> **SUPPLIED PASSAGE**
This is the text of my personal report of NEC member to London branches concerning the Development and Organisation Committee on 13 April and the National Executive Council on 14 April.

Development and Organisation Committee

Last Tuesday’s Committee meeting was to deal with Conference business only. Therefore questions which I had wanted to ask about Regional Supervision of Branches, and about recent decisions of the Certification Officer, will await the meeting on 12 May.

First we considered Rule Amendments. We were told that the NEC had fallen foul of a glitch in the new online system for submission of Rule Amendments - and hence one NEC Rule Amendment had not found its way onto the Preliminary Agenda.

The NEC was recommended to oppose a series of Rule Amendments from North Yorkshire Police Branch which sought to relate UNISON subscriptions to basic pay only, rather than to superannuable earnings as at present. I supported the Committee on this point.

I was alone at the Committee in supporting the proposals from the Kirklees and Bolton branches to impose a 24 month time limit on bans from holding office under our disciplinary rules. Other colleagues felt that such a restriction would only make it more likely that panels would expel members facing disciplinary sanction, although there was some support for considering a (longer) maximum period next year. The NEC will oppose these proposals at Conference.

The Committee did not take a view on Lambeth's proposal to introduce disciplinary warnings into Schedule D pending legal advice. Of course the SOC have already admitted that Amendment on to the agenda.

There were only a few motions relevant to D&O, but we had an interesting debate in relation to one - Motion 8 from Worcestershire County instructing the NEC to publish a directory of branch contact details. The officers were clearly unhappy with this and - although we were not being recommended to oppose yesterday - the arguments against were being rehearsed.

However a wide range of Committee members with divergent views were united in our support for the publication of an accurate and up to date Branch Directory which is a useful tool for research in support of bargaining and to refer members to the right place for advice. I hope the Branch Directory will be published before Conference so that the purpose of the motion can be achieved without the need to take up Conference time - however, it might still be wise to prioritise Motion 8 (about which the NEC has still to take a policy position).

NEC meeting

The NEC meeting on Wednesday 14 April was chaired by Angela Lynes, Vice-President, as the President was absent on UNISON business. Angela opened the meeting by announcing the forthcoming retirement (in July) of Bill Gilby, Head of the Executive Office. Bill is a diligent and effective official who handles the administration of the NEC with patience and good humour and will be greatly missed.

> **INFORMATION SHOWN**
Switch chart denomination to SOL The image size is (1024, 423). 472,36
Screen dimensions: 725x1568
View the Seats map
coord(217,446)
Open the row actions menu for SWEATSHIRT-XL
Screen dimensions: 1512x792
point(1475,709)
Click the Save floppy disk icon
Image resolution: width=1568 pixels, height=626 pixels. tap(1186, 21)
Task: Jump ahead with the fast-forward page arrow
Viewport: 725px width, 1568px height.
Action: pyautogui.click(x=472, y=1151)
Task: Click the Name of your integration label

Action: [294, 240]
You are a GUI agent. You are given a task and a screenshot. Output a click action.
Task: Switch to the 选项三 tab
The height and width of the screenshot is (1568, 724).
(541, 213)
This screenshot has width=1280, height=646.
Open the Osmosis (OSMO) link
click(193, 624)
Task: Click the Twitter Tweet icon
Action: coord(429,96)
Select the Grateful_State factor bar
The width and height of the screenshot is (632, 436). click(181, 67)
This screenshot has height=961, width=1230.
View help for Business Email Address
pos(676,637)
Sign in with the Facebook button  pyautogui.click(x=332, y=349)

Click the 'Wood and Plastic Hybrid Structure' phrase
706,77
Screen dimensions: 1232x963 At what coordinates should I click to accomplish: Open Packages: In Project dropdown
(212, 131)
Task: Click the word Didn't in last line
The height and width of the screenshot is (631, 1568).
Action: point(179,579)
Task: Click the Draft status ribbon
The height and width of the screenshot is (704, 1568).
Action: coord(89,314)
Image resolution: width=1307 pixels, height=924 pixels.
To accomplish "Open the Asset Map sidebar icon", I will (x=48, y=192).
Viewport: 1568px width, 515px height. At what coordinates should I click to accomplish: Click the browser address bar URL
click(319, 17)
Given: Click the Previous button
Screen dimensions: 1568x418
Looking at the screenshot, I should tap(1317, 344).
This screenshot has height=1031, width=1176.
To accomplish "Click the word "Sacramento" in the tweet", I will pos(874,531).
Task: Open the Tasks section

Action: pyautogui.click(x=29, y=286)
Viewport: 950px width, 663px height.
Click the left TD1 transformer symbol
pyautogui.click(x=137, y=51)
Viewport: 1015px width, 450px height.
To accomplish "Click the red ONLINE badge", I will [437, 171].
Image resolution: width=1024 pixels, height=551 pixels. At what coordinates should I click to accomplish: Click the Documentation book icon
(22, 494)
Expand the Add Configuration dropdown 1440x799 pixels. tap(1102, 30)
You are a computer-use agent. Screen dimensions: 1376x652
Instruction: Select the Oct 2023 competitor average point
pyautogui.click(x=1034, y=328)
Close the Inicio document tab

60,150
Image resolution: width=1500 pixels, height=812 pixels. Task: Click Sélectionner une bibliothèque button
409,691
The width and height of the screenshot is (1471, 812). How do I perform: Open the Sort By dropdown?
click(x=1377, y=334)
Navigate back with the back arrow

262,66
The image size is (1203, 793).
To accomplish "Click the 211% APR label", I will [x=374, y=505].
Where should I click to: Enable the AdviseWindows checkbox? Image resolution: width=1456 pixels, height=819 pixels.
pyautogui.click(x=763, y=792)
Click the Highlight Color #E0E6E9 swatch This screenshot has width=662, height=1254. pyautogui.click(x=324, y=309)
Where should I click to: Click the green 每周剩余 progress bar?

> **DESCRIPTION OF THE TASK**
Reproduce the stretch of the NEC report from "However a wide" through "a policy position)." word for word.

> **FINAL RESULT**
However a wide range of Committee members with divergent views were united in our support for the publication of an accurate and up to date Branch Directory which is a useful tool for research in support of bargaining and to refer members to the right place for advice. I hope the Branch Directory will be published before Conference so that the purpose of the motion can be achieved without the need to take up Conference time - however, it might still be wise to prioritise Motion 8 (about which the NEC has still to take a policy position).